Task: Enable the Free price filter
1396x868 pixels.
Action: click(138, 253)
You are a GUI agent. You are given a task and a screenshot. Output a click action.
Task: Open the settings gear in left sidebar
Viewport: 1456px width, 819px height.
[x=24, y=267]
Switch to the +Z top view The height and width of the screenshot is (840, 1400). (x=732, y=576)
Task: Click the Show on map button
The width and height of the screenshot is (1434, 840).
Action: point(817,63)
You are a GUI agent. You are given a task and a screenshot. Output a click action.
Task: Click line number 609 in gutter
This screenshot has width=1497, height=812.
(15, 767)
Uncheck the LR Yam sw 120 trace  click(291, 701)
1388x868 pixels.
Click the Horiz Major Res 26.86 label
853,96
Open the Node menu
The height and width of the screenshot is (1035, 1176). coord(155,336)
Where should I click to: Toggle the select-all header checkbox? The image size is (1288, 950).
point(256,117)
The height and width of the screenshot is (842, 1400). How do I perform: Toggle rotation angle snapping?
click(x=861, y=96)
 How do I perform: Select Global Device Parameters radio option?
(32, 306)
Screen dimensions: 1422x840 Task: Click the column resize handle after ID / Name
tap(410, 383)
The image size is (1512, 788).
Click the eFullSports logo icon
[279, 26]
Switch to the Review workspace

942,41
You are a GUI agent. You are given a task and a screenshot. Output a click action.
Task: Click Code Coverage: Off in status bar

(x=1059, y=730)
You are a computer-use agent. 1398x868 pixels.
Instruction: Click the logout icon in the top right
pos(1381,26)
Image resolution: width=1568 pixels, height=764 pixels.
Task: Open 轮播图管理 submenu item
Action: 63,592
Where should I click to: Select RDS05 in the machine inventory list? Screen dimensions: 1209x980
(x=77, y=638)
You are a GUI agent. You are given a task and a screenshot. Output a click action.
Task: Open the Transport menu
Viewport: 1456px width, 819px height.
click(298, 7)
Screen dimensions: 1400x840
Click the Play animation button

**Task instructions:**
Without altering a single word, transcribe the entries above.

**Output for this task:**
Task: Enable the Free price filter
1396x868 pixels.
Action: click(138, 253)
You are a GUI agent. You are given a task and a screenshot. Output a click action.
Task: Open the settings gear in left sidebar
Viewport: 1456px width, 819px height.
[x=24, y=267]
Switch to the +Z top view The height and width of the screenshot is (840, 1400). (x=732, y=576)
Task: Click the Show on map button
The width and height of the screenshot is (1434, 840).
Action: point(817,63)
You are a GUI agent. You are given a task and a screenshot. Output a click action.
Task: Click line number 609 in gutter
This screenshot has width=1497, height=812.
(15, 767)
Uncheck the LR Yam sw 120 trace  click(291, 701)
1388x868 pixels.
Click the Horiz Major Res 26.86 label
853,96
Open the Node menu
The height and width of the screenshot is (1035, 1176). coord(155,336)
Where should I click to: Toggle the select-all header checkbox? The image size is (1288, 950).
point(256,117)
The height and width of the screenshot is (842, 1400). How do I perform: Toggle rotation angle snapping?
click(x=861, y=96)
 How do I perform: Select Global Device Parameters radio option?
(32, 306)
Screen dimensions: 1422x840 Task: Click the column resize handle after ID / Name
tap(410, 383)
The image size is (1512, 788).
Click the eFullSports logo icon
[279, 26]
Switch to the Review workspace

942,41
You are a GUI agent. You are given a task and a screenshot. Output a click action.
Task: Click Code Coverage: Off in status bar

(x=1059, y=730)
You are a computer-use agent. 1398x868 pixels.
Instruction: Click the logout icon in the top right
pos(1381,26)
Image resolution: width=1568 pixels, height=764 pixels.
Task: Open 轮播图管理 submenu item
Action: 63,592
Where should I click to: Select RDS05 in the machine inventory list? Screen dimensions: 1209x980
(x=77, y=638)
You are a GUI agent. You are given a task and a screenshot. Output a click action.
Task: Open the Transport menu
Viewport: 1456px width, 819px height.
click(298, 7)
Screen dimensions: 1400x840
Click the Play animation button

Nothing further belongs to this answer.